Ollie Weston’s warm soprano saxophone soulfully melts into Whitehead’s full voice, as both of them evoke Mitchell in tone, inflection, and dynamics. Whitehead moves through the many vocal registers and mid-melody key changes like hair in the wind, keeping the audience hanging on her every word as though they hadn´t known those lyrics by heart long before Whitehead even knew how to play the guitar. Championing the charming lightness and churning depth of Mitchell’s music, the band captures the simultaneous free fall and soft land of her jazz journeys so mesmerizingly that the songs unfold with the same adventurous pulse as though being played for the first time, against the backdrop of the decades of memory and meaning amassed by the audience.
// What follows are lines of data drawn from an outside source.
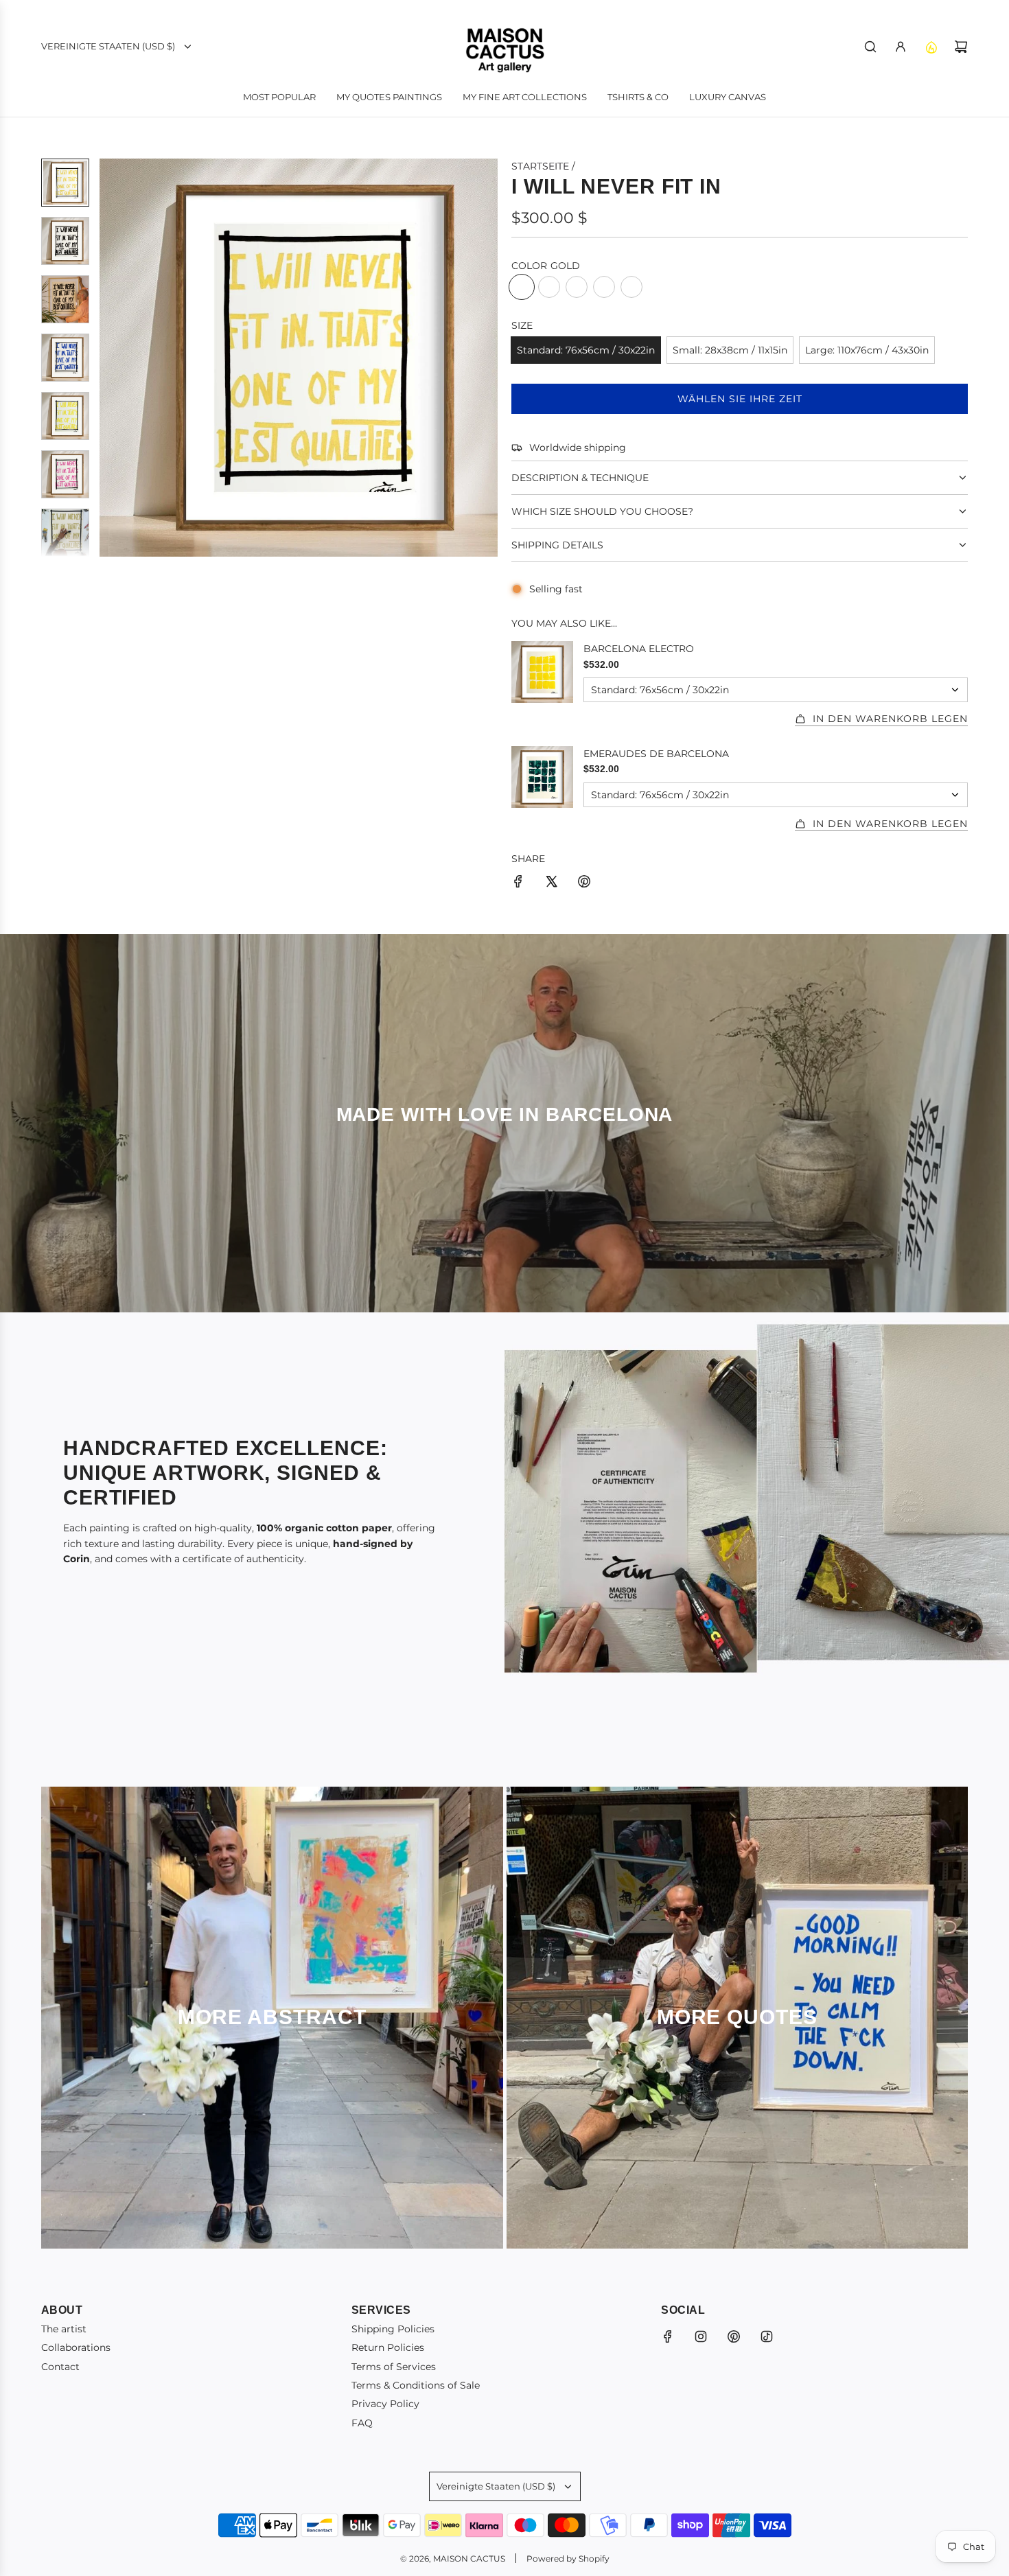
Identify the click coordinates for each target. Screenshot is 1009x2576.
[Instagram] (701, 2336)
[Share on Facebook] (518, 883)
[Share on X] (551, 883)
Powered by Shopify (568, 2558)
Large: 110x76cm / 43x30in (867, 350)
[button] (110, 358)
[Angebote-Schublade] (931, 47)
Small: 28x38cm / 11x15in (730, 350)
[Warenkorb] (961, 47)
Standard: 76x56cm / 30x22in (586, 350)
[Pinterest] (734, 2336)
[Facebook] (668, 2336)
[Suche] (870, 47)
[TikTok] (767, 2336)
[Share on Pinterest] (584, 883)
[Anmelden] (900, 47)
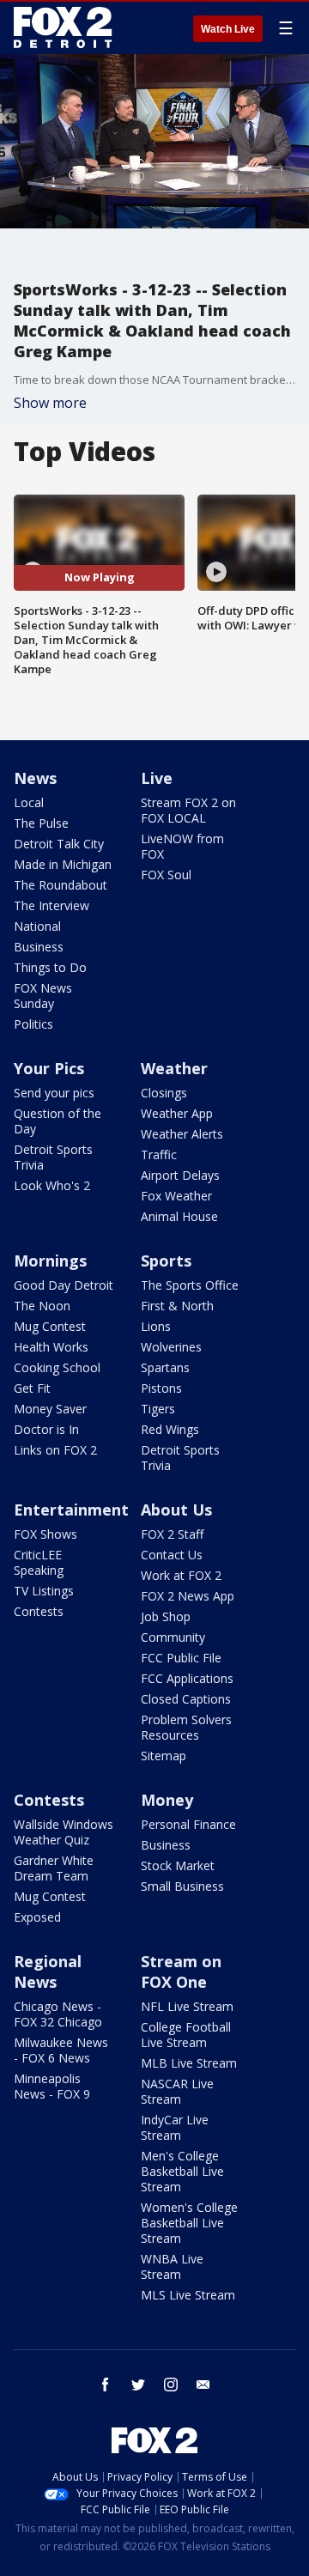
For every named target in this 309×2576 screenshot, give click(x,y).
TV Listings (44, 1591)
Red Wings (170, 1429)
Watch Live (228, 29)
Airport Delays (180, 1175)
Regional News (48, 1971)
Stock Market (178, 1865)
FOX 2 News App (187, 1596)
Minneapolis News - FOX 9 (52, 2086)
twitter (138, 2384)
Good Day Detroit (63, 1285)
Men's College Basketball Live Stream (182, 2171)
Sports (166, 1260)
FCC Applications (187, 1678)
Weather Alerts (182, 1134)
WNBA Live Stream (172, 2266)
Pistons (161, 1388)
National (37, 926)
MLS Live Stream (188, 2295)
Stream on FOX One (181, 1971)
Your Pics (49, 1068)
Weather (174, 1068)
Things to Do (50, 967)
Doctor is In (46, 1429)
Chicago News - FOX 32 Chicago (58, 2014)
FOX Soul (166, 874)
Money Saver (50, 1408)
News (35, 778)
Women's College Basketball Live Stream (189, 2222)
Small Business (182, 1886)
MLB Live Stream (189, 2063)
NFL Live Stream (187, 2006)
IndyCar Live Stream (175, 2127)
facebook (105, 2384)
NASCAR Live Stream (177, 2091)
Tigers (158, 1408)
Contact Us (172, 1554)
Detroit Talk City (59, 843)
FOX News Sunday (43, 996)
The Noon (42, 1305)
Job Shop (166, 1616)
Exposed (37, 1917)
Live (157, 778)
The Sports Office (190, 1285)
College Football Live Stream (186, 2034)
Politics (33, 1024)
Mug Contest (50, 1326)
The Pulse (41, 823)
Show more (50, 402)
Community (173, 1637)
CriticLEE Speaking (39, 1562)
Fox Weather (176, 1196)
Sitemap (163, 1755)
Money (167, 1799)
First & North (177, 1305)
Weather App (177, 1113)
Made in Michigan (63, 864)
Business (39, 947)
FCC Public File (181, 1657)
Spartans (165, 1367)
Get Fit (32, 1388)
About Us (176, 1509)
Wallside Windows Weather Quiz (63, 1832)
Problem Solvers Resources (186, 1727)
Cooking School (57, 1367)
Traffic (159, 1154)
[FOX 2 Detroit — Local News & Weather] (63, 27)
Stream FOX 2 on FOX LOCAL (188, 810)
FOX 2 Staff (172, 1534)
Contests (39, 1611)
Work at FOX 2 (181, 1575)
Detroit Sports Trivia (53, 1157)
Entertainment (71, 1509)
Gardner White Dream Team (54, 1868)
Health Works (51, 1347)
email (203, 2384)
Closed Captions (186, 1699)
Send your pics (54, 1092)
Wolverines (171, 1347)
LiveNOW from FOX (182, 846)
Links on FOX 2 (55, 1450)
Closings (164, 1092)
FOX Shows (45, 1534)
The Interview (51, 905)
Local (29, 802)
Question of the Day (57, 1121)
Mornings (50, 1260)
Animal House (179, 1216)
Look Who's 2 (52, 1185)
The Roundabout (60, 885)
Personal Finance (188, 1824)
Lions (156, 1326)
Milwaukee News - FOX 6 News (61, 2050)
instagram (171, 2384)
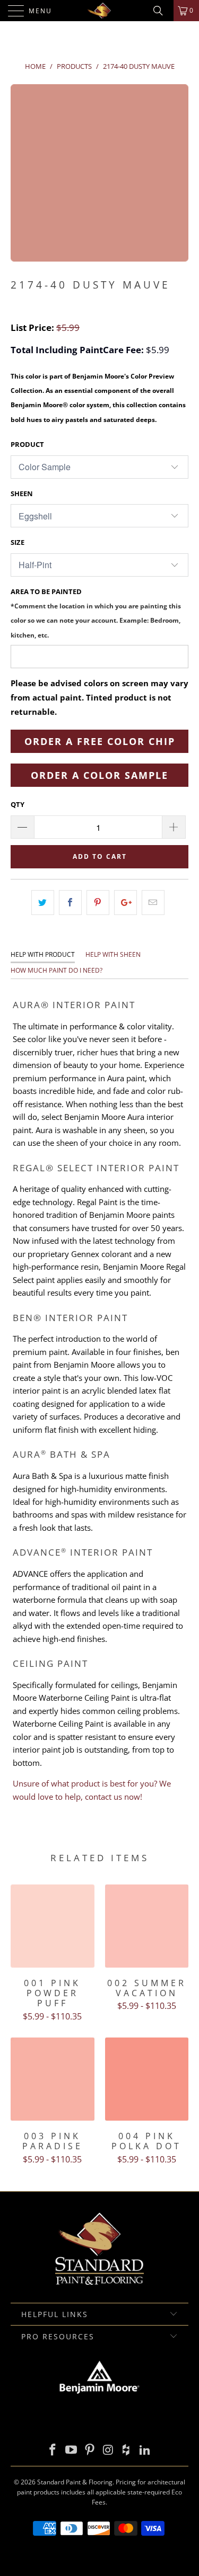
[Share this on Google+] (125, 902)
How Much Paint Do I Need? (56, 970)
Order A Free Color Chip (99, 741)
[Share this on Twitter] (42, 902)
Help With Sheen (113, 954)
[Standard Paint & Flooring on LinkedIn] (145, 2450)
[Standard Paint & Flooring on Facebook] (53, 2450)
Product (27, 444)
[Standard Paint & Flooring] (100, 10)
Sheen (22, 493)
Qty (17, 804)
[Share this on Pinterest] (97, 902)
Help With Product (43, 954)
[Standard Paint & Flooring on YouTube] (72, 2450)
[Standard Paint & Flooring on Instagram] (108, 2450)
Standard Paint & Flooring (75, 2482)
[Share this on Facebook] (70, 902)
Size (17, 542)
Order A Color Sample (99, 775)
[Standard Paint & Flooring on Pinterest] (90, 2450)
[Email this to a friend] (153, 902)
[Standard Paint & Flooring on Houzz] (127, 2450)
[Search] (161, 10)
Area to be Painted (96, 613)
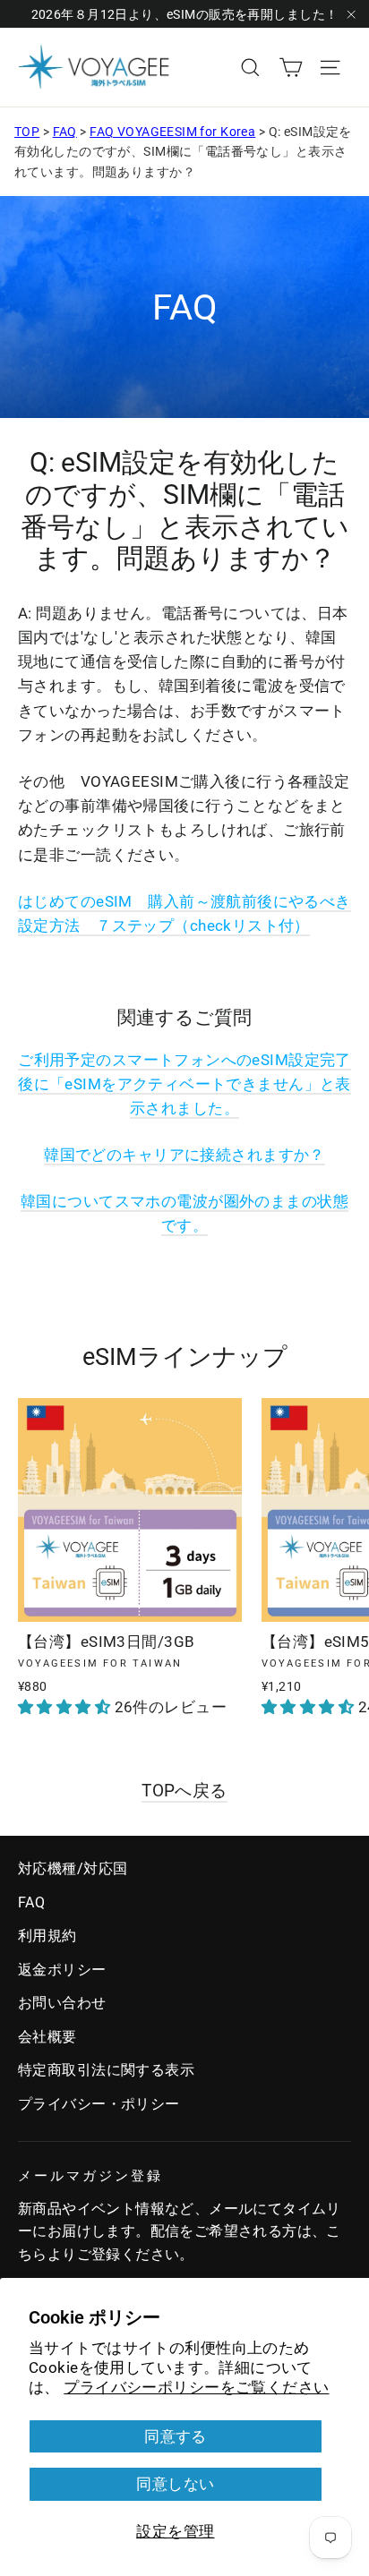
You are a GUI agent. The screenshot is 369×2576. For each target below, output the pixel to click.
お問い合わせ (62, 2002)
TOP (26, 131)
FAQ (65, 131)
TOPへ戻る (184, 1790)
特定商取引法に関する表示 (106, 2069)
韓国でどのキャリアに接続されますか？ (184, 1155)
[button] (66, 1707)
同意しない (175, 2484)
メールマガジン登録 (90, 2176)
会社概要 (47, 2036)
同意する (175, 2436)
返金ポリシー (62, 1969)
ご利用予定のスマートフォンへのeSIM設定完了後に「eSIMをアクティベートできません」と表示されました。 (184, 1084)
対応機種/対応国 (72, 1868)
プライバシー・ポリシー (99, 2103)
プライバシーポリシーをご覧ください (196, 2387)
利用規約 (47, 1935)
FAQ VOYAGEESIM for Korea (172, 131)
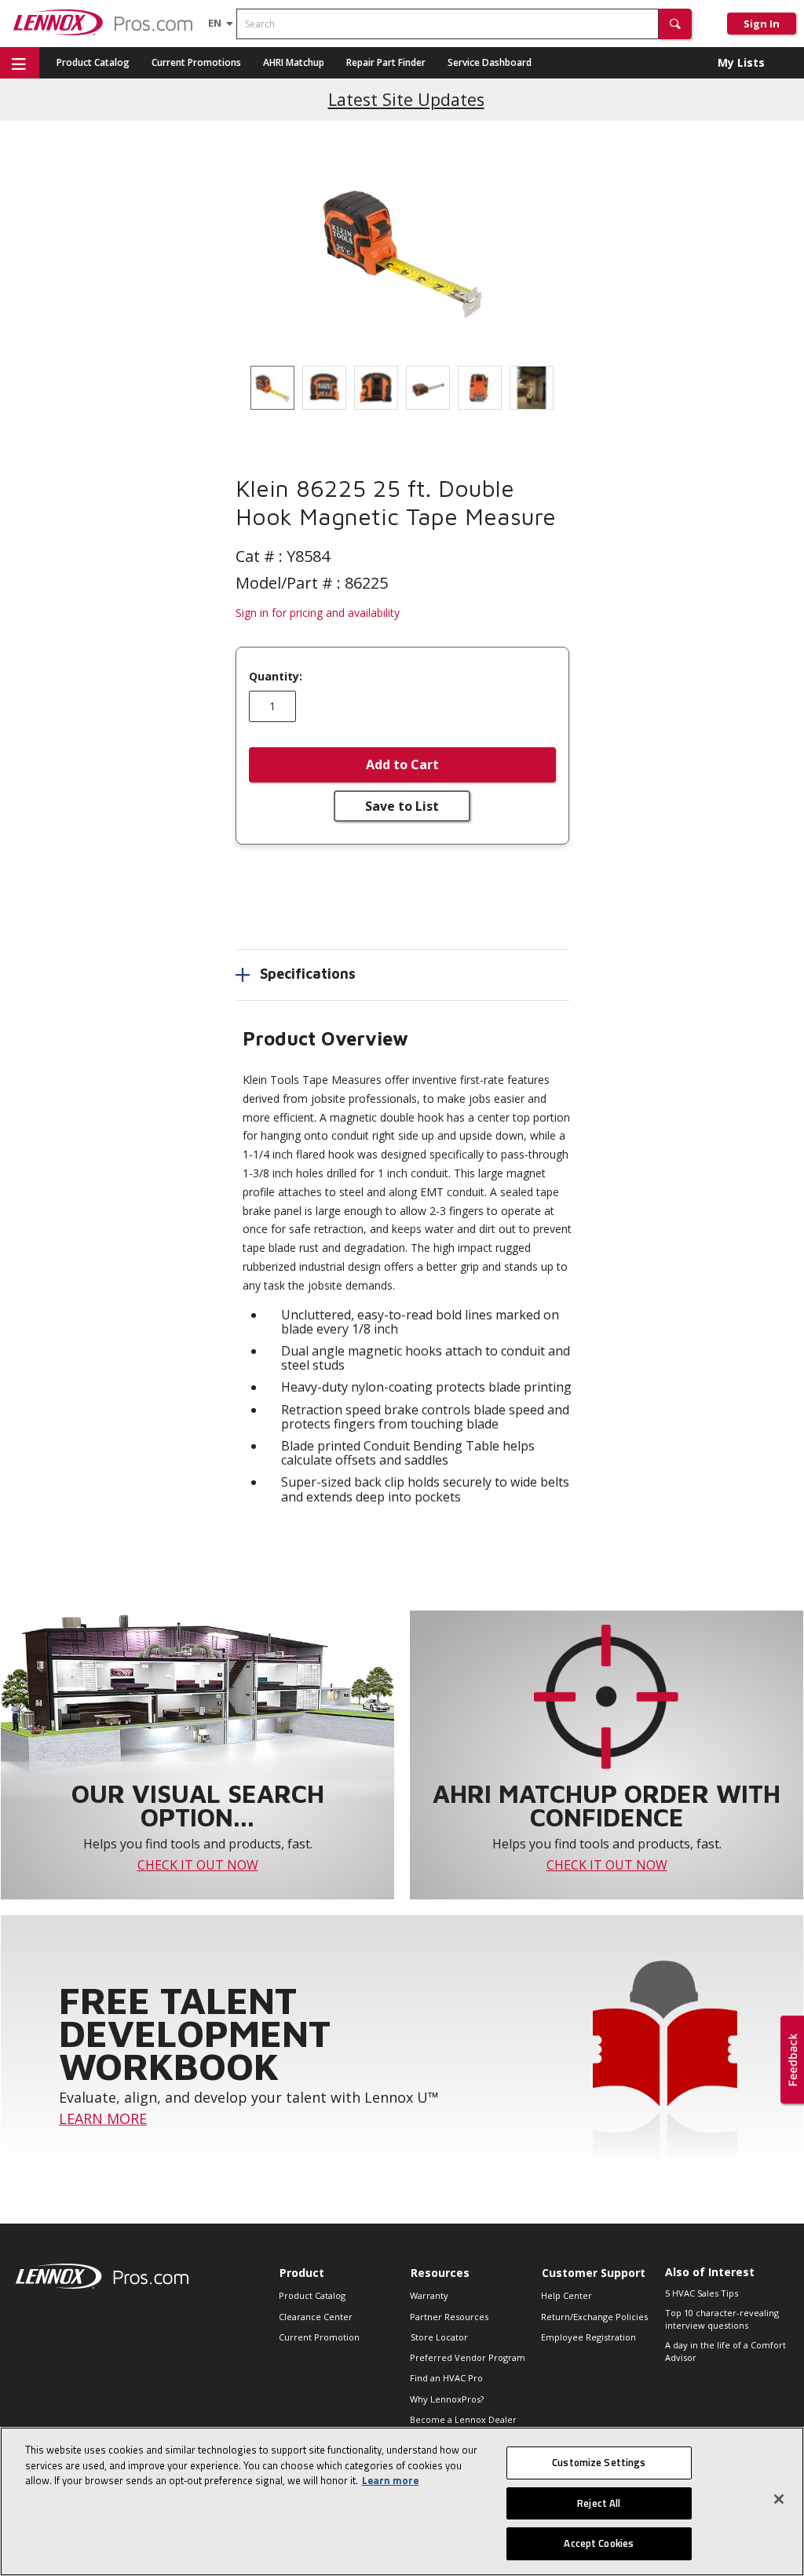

The three centerpieces of Shadows and Light merge into each other in Hejira’s performance, just as they did in Mitchell’s original live tour: “Amelia”, “Pat´s Solo” and “Hejira” reverberated in a room that was stunned into silence, before erupting in applause.
Breaking this illusion of the 70s, Hejira performed some of their own original arrangements in the concluding section of the show. It was a rightful reminder that these are musicians in their own right and time, which was quickly appreciated and admired with a warm and welcoming reception.
The show closed with “A Case of You”, the first track by Mitchell that Whitehead had ever learned to play, and a song whose lyrics perfectly encapsulated the moment: “I could drink a case of you and still be on my feet.” It seems that, across generations, the audience cannot get enough of her music, as Mitchell’s original fans continue to show up and new generations of musicians continue her legacy.
Those who could not attend but would still like to get a taste of Hejira’s interpretations will soon be able to purchase the live album recorded during the show at the Oxford Playhouse – a purchase which I can only recommend. The “case” of Joni Mitchell’s music is something this band most certainly pours generously and exhilaratingly.
[“Hejira – Celebrating the music of Joni Mitchell” performed at the Oxford Playhouse, 30 June].